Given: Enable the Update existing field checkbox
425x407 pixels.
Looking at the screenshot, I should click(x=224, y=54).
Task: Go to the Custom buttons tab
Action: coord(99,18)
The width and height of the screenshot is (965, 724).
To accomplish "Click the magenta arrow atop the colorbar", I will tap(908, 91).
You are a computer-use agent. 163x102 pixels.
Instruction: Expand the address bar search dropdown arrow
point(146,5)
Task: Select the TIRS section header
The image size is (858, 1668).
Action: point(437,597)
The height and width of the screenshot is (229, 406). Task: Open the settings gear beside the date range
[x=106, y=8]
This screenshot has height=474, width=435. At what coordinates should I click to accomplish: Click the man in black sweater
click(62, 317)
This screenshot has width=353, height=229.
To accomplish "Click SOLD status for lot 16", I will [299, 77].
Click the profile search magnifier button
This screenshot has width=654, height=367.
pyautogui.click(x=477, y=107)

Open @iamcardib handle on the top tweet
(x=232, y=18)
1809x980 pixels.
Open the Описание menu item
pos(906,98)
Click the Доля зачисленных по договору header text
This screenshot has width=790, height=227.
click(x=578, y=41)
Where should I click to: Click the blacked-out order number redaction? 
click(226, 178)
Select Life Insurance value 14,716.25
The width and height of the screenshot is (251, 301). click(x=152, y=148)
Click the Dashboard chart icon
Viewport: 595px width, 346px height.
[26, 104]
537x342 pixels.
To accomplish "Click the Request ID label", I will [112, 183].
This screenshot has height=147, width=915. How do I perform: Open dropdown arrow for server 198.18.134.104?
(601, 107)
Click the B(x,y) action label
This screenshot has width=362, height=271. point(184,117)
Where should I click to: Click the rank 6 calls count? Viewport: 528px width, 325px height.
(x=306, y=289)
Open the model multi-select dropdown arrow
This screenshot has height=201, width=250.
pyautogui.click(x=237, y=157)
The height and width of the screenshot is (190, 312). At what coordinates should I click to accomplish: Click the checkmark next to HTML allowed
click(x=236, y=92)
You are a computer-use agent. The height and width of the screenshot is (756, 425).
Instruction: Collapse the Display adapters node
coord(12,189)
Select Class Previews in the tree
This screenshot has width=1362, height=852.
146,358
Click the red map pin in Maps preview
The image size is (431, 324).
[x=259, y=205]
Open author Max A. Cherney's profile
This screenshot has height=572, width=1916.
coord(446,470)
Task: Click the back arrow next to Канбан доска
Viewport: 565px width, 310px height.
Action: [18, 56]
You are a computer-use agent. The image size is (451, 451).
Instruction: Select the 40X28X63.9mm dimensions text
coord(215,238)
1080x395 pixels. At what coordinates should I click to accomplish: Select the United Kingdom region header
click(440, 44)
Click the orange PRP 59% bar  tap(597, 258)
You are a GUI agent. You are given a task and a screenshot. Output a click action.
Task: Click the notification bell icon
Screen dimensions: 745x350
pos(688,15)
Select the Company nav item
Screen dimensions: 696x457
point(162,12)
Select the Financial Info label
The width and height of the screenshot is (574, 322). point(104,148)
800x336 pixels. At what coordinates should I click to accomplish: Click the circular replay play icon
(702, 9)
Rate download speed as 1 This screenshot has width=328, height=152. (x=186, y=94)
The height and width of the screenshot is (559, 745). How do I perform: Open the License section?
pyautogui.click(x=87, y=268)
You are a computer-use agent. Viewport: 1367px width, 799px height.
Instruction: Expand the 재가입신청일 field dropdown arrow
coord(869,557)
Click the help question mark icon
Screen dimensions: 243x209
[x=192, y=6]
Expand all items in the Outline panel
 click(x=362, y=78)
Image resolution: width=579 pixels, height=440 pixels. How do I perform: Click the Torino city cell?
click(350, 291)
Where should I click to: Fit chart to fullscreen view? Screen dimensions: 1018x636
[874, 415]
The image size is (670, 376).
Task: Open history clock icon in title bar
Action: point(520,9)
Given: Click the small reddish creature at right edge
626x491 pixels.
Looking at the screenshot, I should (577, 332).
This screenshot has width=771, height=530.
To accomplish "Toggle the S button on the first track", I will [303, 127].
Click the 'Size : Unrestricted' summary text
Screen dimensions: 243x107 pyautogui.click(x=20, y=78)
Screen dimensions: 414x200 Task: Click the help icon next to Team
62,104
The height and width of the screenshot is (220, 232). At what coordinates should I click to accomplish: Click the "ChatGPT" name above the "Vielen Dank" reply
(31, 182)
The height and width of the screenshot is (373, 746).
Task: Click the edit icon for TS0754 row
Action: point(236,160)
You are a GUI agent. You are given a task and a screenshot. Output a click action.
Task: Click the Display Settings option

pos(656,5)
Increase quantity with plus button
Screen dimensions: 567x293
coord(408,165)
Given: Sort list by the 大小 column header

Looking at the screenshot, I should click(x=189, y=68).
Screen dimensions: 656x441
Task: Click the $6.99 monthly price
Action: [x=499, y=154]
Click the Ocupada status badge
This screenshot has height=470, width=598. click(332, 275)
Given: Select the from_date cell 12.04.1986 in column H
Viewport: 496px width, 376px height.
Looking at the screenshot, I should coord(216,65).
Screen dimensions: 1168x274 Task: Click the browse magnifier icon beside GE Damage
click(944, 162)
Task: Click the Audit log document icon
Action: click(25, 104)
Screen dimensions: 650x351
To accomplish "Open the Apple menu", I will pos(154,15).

_ _ _ _ _ _ _

What you will do:
Nothing in the entries may be left out; each line is to be output exactly.

Response below:
Given: Enable the Update existing field checkbox
425x407 pixels.
Looking at the screenshot, I should click(x=224, y=54).
Task: Go to the Custom buttons tab
Action: coord(99,18)
The width and height of the screenshot is (965, 724).
To accomplish "Click the magenta arrow atop the colorbar", I will tap(908, 91).
You are a computer-use agent. 163x102 pixels.
Instruction: Expand the address bar search dropdown arrow
point(146,5)
Task: Select the TIRS section header
The image size is (858, 1668).
Action: point(437,597)
The height and width of the screenshot is (229, 406). Task: Open the settings gear beside the date range
[x=106, y=8]
This screenshot has height=474, width=435. At what coordinates should I click to accomplish: Click the man in black sweater
click(62, 317)
This screenshot has width=353, height=229.
To accomplish "Click SOLD status for lot 16", I will [299, 77].
Click the profile search magnifier button
This screenshot has width=654, height=367.
pyautogui.click(x=477, y=107)

Open @iamcardib handle on the top tweet
(x=232, y=18)
1809x980 pixels.
Open the Описание menu item
pos(906,98)
Click the Доля зачисленных по договору header text
This screenshot has width=790, height=227.
click(x=578, y=41)
Where should I click to: Click the blacked-out order number redaction? 
click(226, 178)
Select Life Insurance value 14,716.25
The width and height of the screenshot is (251, 301). click(x=152, y=148)
Click the Dashboard chart icon
Viewport: 595px width, 346px height.
[26, 104]
537x342 pixels.
To accomplish "Click the Request ID label", I will [112, 183].
This screenshot has height=147, width=915. How do I perform: Open dropdown arrow for server 198.18.134.104?
(601, 107)
Click the B(x,y) action label
This screenshot has width=362, height=271. point(184,117)
Where should I click to: Click the rank 6 calls count? Viewport: 528px width, 325px height.
(x=306, y=289)
Open the model multi-select dropdown arrow
This screenshot has height=201, width=250.
pyautogui.click(x=237, y=157)
The height and width of the screenshot is (190, 312). At what coordinates should I click to accomplish: Click the checkmark next to HTML allowed
click(x=236, y=92)
You are a computer-use agent. The height and width of the screenshot is (756, 425).
Instruction: Collapse the Display adapters node
coord(12,189)
Select Class Previews in the tree
This screenshot has width=1362, height=852.
146,358
Click the red map pin in Maps preview
The image size is (431, 324).
[x=259, y=205]
Open author Max A. Cherney's profile
This screenshot has height=572, width=1916.
coord(446,470)
Task: Click the back arrow next to Канбан доска
Viewport: 565px width, 310px height.
Action: [18, 56]
You are a computer-use agent. The image size is (451, 451).
Instruction: Select the 40X28X63.9mm dimensions text
coord(215,238)
1080x395 pixels. At what coordinates should I click to accomplish: Select the United Kingdom region header
click(440, 44)
Click the orange PRP 59% bar  tap(597, 258)
You are a GUI agent. You are given a task and a screenshot. Output a click action.
Task: Click the notification bell icon
Screen dimensions: 745x350
pos(688,15)
Select the Company nav item
Screen dimensions: 696x457
point(162,12)
Select the Financial Info label
The width and height of the screenshot is (574, 322). point(104,148)
800x336 pixels. At what coordinates should I click to accomplish: Click the circular replay play icon
(702, 9)
Rate download speed as 1 This screenshot has width=328, height=152. (x=186, y=94)
The height and width of the screenshot is (559, 745). How do I perform: Open the License section?
pyautogui.click(x=87, y=268)
You are a computer-use agent. Viewport: 1367px width, 799px height.
Instruction: Expand the 재가입신청일 field dropdown arrow
coord(869,557)
Click the help question mark icon
Screen dimensions: 243x209
[x=192, y=6]
Expand all items in the Outline panel
 click(x=362, y=78)
Image resolution: width=579 pixels, height=440 pixels. How do I perform: Click the Torino city cell?
click(350, 291)
Where should I click to: Fit chart to fullscreen view? Screen dimensions: 1018x636
[874, 415]
The image size is (670, 376).
Task: Open history clock icon in title bar
Action: point(520,9)
Given: Click the small reddish creature at right edge
626x491 pixels.
Looking at the screenshot, I should (577, 332).
This screenshot has width=771, height=530.
To accomplish "Toggle the S button on the first track", I will [303, 127].
Click the 'Size : Unrestricted' summary text
Screen dimensions: 243x107 pyautogui.click(x=20, y=78)
Screen dimensions: 414x200 Task: Click the help icon next to Team
62,104
The height and width of the screenshot is (220, 232). At what coordinates should I click to accomplish: Click the "ChatGPT" name above the "Vielen Dank" reply
(31, 182)
The height and width of the screenshot is (373, 746).
Task: Click the edit icon for TS0754 row
Action: point(236,160)
You are a GUI agent. You are given a task and a screenshot. Output a click action.
Task: Click the Display Settings option

pos(656,5)
Increase quantity with plus button
Screen dimensions: 567x293
coord(408,165)
Given: Sort list by the 大小 column header

Looking at the screenshot, I should click(x=189, y=68).
Screen dimensions: 656x441
Task: Click the $6.99 monthly price
Action: [x=499, y=154]
Click the Ocupada status badge
This screenshot has height=470, width=598. click(332, 275)
Given: Select the from_date cell 12.04.1986 in column H
Viewport: 496px width, 376px height.
Looking at the screenshot, I should coord(216,65).
Screen dimensions: 1168x274 Task: Click the browse magnifier icon beside GE Damage
click(944, 162)
Task: Click the Audit log document icon
Action: click(25, 104)
Screen dimensions: 650x351
To accomplish "Open the Apple menu", I will pos(154,15).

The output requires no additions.